== Page ==
Key takeaways from the podcast included:

  • There is no single “best” software architecture. Engineers must work hard to understand the required business outcomes, the problem space, the current constraints, and future goals of an organisation, and design accordingly.

  • Automating as much of the continuous delivery process as possible typically provides a high return on investment. If it is difficult to deploy functionality using the official mechanisms, there is a danger that some engineers may attempt to circumvent the sanctioned approach and create their own bespoke deployment methods.

  • Kubernetes provides a lot of value in running and maintaining production environments, but the local developer experience could be better.

  • A local development environment should mimic production as much as possible. There should be an easy and effective way to migrate new functionality from development to production, allowing incremental testing (e.g. unit and integration testing locally, contract testing via pipelines, and incremental traffic shifting via canary releases in production)

  • Tooling that bridges Kubernetes development and production environments, such as Telepresence or Ksync, can be useful when adapting developer workflows because of a move to the cloud and containers.

== Task to carry out ==
Retype the stretch of the podcast takeaways from "Key takeaways from" through "could be better.". The entries have no role in this work.

== Material provided ==

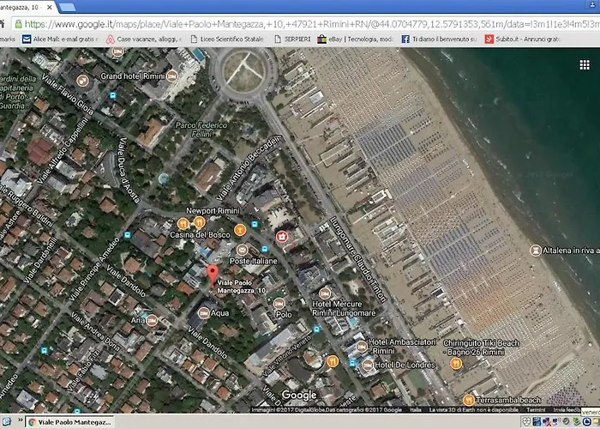Image resolution: width=600 pixels, height=429 pixels.
Task: Click the Termini link in map footer
Action: (535, 410)
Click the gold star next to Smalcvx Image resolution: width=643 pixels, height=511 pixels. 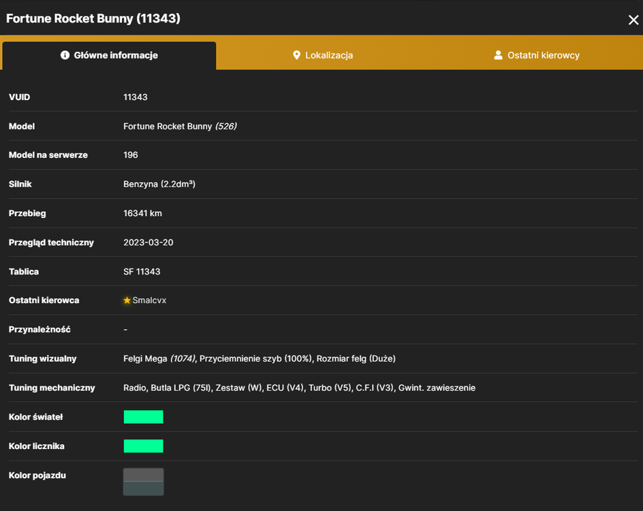(x=127, y=300)
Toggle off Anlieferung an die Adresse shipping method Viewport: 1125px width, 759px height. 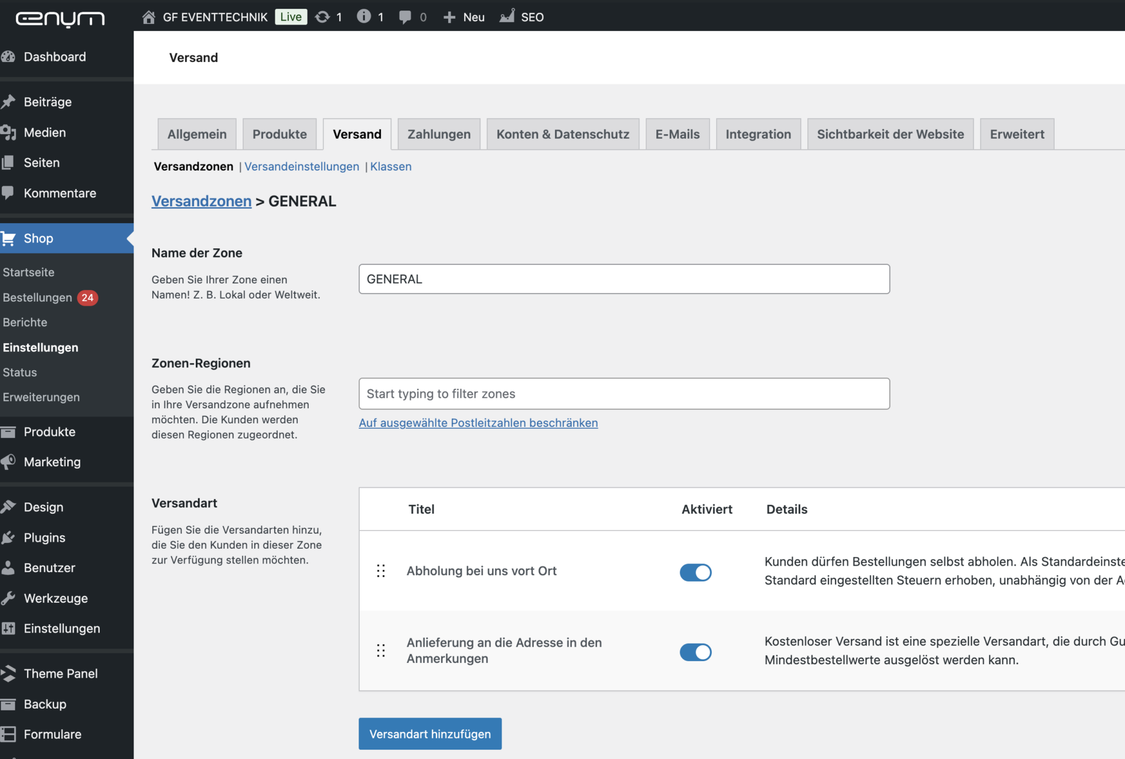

== Answer to the exercise ==
Key takeaways from the podcast included:

  • There is no single “best” software architecture. Engineers must work hard to understand the required business outcomes, the problem space, the current constraints, and future goals of an organisation, and design accordingly.

  • Automating as much of the continuous delivery process as possible typically provides a high return on investment. If it is difficult to deploy functionality using the official mechanisms, there is a danger that some engineers may attempt to circumvent the sanctioned approach and create their own bespoke deployment methods.

  • Kubernetes provides a lot of value in running and maintaining production environments, but the local developer experience could be better.